To be able to import this file into GenePattern, we need to make a few modifications in Excel. Load “liver_wiki.txt” into Excel and insert a column between the first (with pathway names) and the second column (with first set of t-values). You can fill in whatever you want, e.g. “GeneSet” and all “Wiki”. Make sure that on the second row of the excel sheet the two numbers are in column A and B (See Figure 3). Now save this file as tab-delimited and change extension to gct, i.e. “liver_wiki.gct”.

Now open GenePattern and click on “HierarchicalClustering” under “Clustering” in the left column. Enter “liver_wiki.gct” as dataset, select Pearson correlation for both column and row distance measure, select “Pairwise complete linkage” and the rest “no” (except leave output base name <input.filename_basename>) and press “Run”. Click “Return to Modules & Pipelines Start”. GenePattern has clustered the rows (pathways) and columns (sub-experiments) based on the T-values. To see the results, click on the downward arrow next to “liver_wiki.atr” under “Recent Jobs” and “HierarchicalClustering” in the right column and select “HierarchicalClusteringViewer” and press “Run”.

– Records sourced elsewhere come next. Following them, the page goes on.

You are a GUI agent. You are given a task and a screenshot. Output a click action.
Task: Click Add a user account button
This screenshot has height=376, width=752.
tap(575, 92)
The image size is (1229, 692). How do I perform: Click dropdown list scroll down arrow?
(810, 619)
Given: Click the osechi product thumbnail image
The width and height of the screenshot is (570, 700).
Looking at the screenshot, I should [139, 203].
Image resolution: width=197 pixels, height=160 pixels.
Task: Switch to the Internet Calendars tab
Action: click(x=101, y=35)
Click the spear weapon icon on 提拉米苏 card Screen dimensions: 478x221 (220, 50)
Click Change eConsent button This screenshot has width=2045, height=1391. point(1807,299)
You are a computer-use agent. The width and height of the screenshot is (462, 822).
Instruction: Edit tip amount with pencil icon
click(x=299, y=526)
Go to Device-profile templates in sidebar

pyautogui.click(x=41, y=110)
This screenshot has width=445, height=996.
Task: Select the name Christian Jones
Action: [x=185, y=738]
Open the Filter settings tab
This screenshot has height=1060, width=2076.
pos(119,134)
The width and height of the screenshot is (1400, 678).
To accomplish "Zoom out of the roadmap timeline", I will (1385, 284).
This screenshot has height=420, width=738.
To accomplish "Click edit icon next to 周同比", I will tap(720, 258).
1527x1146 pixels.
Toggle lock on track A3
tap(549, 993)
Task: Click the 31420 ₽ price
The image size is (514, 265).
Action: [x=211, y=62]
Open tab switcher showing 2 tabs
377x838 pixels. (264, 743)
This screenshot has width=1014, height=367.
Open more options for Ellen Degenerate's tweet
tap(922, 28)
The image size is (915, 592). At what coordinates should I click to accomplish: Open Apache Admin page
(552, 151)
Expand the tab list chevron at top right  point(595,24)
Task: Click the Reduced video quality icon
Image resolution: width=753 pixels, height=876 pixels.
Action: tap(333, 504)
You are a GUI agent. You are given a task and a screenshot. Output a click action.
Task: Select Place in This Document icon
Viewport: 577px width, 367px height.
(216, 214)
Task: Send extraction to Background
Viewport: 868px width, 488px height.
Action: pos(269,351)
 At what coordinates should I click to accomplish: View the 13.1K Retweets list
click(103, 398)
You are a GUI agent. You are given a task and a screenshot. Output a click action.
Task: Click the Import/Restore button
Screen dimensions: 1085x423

You now see a heatmap of the T-values, where the rows are reordered according to the clustering indicated by the dendogram to the left and the columns are reordered according to the clustering indicated by the dendogram at the top. Additionally, the pathway/row-profiles are plotted as lines at the far right.

Q22. What colors are used in the heatmap to represent positive/high and negative/low T-values?

Q23. Which sub-experiments behave differently compared to the others in their group?

Q24. Describe the four main groups of pathways and describe their particular behavior in relation to the compound. (define a representative process per group and describe roughly up/down for C, L and H).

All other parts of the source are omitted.